» Work to be completed: For the records that follow, please set down exactly the lines between the one holding "Контакты (1488, 22)" and the one holding "Free with Trial (53, 155)", inclusive, and only those.

» Material shown:
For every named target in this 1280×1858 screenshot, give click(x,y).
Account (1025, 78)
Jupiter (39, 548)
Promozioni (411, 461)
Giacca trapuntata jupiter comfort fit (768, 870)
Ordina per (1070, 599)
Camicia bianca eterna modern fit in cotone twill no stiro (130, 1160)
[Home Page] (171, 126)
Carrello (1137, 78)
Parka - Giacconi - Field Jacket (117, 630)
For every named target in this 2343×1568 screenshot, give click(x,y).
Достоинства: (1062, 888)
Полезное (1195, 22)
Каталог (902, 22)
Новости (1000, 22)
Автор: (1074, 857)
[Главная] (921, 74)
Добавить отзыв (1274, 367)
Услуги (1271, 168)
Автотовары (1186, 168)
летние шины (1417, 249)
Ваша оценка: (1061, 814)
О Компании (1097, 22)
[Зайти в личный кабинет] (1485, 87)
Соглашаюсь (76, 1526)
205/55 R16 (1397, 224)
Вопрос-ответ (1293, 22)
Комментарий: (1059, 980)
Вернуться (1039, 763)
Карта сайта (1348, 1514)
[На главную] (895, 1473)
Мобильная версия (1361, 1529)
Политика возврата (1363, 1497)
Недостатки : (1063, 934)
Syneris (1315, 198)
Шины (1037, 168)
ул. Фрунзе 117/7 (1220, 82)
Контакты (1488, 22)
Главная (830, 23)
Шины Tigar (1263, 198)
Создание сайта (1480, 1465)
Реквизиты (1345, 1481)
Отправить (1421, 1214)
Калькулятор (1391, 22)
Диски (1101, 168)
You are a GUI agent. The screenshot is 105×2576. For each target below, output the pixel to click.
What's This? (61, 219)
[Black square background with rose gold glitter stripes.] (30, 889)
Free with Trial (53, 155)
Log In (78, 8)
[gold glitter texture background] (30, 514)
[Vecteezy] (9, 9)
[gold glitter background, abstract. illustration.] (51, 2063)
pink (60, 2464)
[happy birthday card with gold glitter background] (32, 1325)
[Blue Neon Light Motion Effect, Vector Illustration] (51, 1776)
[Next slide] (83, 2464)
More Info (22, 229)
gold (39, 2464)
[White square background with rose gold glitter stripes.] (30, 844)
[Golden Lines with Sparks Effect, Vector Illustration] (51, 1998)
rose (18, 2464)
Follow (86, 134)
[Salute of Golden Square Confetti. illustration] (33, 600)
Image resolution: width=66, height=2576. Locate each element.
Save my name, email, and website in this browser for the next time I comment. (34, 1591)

» Written answer:
Контакты (1488, 22)
Главная (830, 23)
Шины Tigar (1263, 198)
Создание сайта (1480, 1465)
Реквизиты (1345, 1481)
Отправить (1421, 1214)
Калькулятор (1391, 22)
Диски (1101, 168)
You are a GUI agent. The screenshot is 105×2576. For each target below, output the pixel to click.
What's This? (61, 219)
[Black square background with rose gold glitter stripes.] (30, 889)
Free with Trial (53, 155)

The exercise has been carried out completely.